As much as planning is regularly encouraged in this column, there are some things you just can't plan, and chemistry between yourself and a new hire is one of them. Your best hope, as you screen potential employees, is to find someone with a solid understanding of woodworking fundamentals, along with the mental capacity and inclination to develop the most time-efficient techniques for given tasks. With a little luck, the chemistry will take care of itself.

In short, you are looking for someone who might one day oversee production. But keep your mouth shut about it until you see real proof that this person has what you are looking for.

That's assuming, of course, that you want to focus your own attention on the administrative side of things - sales, marketing, estimating, cost accounting and purchasing. If you want to run production yourself, you will be looking for someone adept in the administrative tasks just listed, sales in particular.

You should realize, however, that hiring an administrator, particularly if your talents lie in production, can expose you to all sorts of risks, not the least of which is the possibility that your customers would rather deal with a known quantity — you — than someone they have never worked with. This, along with that aforementioned hope for the long term, is the main reason most owners opt for hiring a "shop guy."
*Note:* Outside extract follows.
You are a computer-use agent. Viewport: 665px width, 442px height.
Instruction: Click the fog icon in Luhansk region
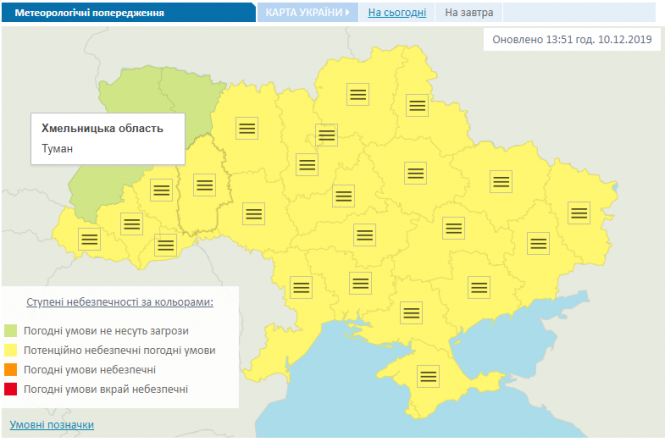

Whichever abilities you seek in your new employee, finding such a person - one with an even-money chance of becoming, if not an actual business partner, someone who is willing to make a real commitment to the business's future - is no cake walk. Where do you even begin to look?

One idea comes from reader Mark Skarich of Milwaukee.
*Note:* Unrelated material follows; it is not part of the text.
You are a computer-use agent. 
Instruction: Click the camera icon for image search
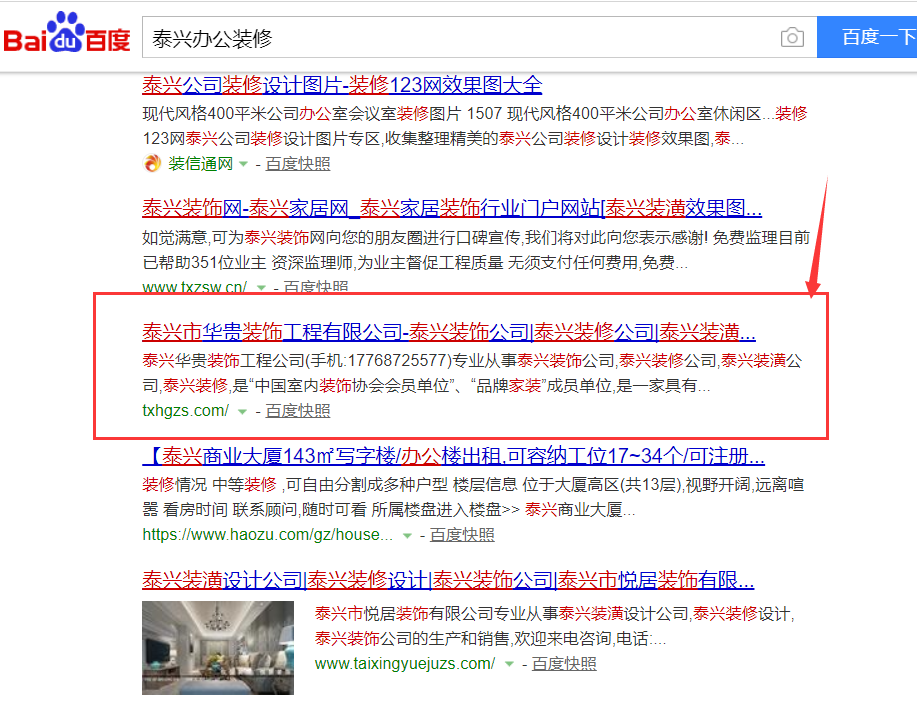click(791, 37)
"I am 54 and, like thousands of my fellow 'baby boomers' across the country, I have been enticed to retire at a relatively young age," Mark wrote in a recent e-mail. "I worked for General Motors as a middle manager for 27 years. Early last year, I was asked if I wanted to retire. An offer was extended I couldn't refuse. At the time, I had been taking a woodworking class for the last eight or nine years at Milwaukee Area Technical College.

"My instructor was a project manager at an architectural woodworking company," Mark continues. "I asked him if his company would have any interest in hiring a person with my skill level; I have been working there since three days after I left my old job. As I think about it, what [better] place to get lower- to medium-skilled woodworkers than your local junior college woodworking classes."
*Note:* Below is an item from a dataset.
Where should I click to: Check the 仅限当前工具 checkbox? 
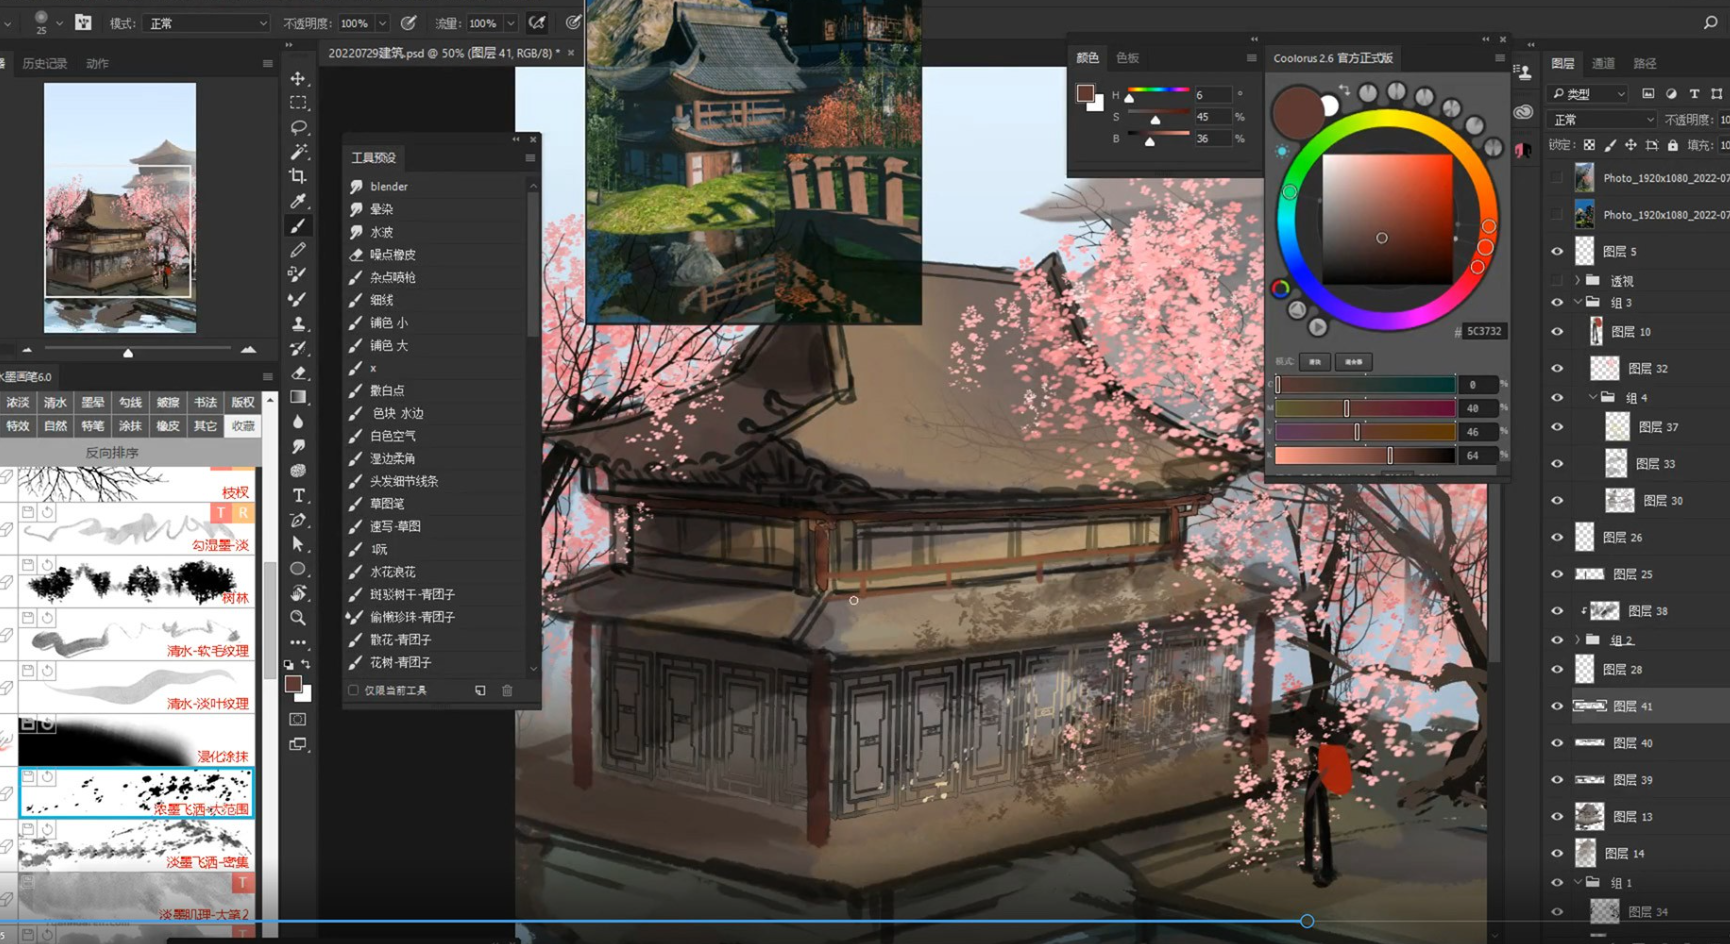[353, 690]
I agree with Mark. All across the country, "boomers" are taking early retirement, many with lots of training in quality management under their belts. While I am not suggesting that all of them are a guaranteed fit for any company, their experience and training makes them worthy of consideration.

Of course, as Mark admits, there can be some downsides: "Being older, endurance is not on the same level as a 30-year-old," he says. "But I am talking about retirees who are in their early 50s, not 75!"

Another negative is a desire to not work overtime, he adds. "That is not to say we do not understand an [occasional] emergency shipment. But we also do not want to spend an abundance of time at work, or we would have stayed where we had learned the ropes and knew how to survive."

Even if they are not interested in the long hours that a start-up often requires, and even if they don't turn into that long-term, almost-equally committed partner you seek, early retirees can be a valuable asset as you make the transition from woodworker to employer.

We will look at how - and how to assess quickly any new hire's long-term potential - next month.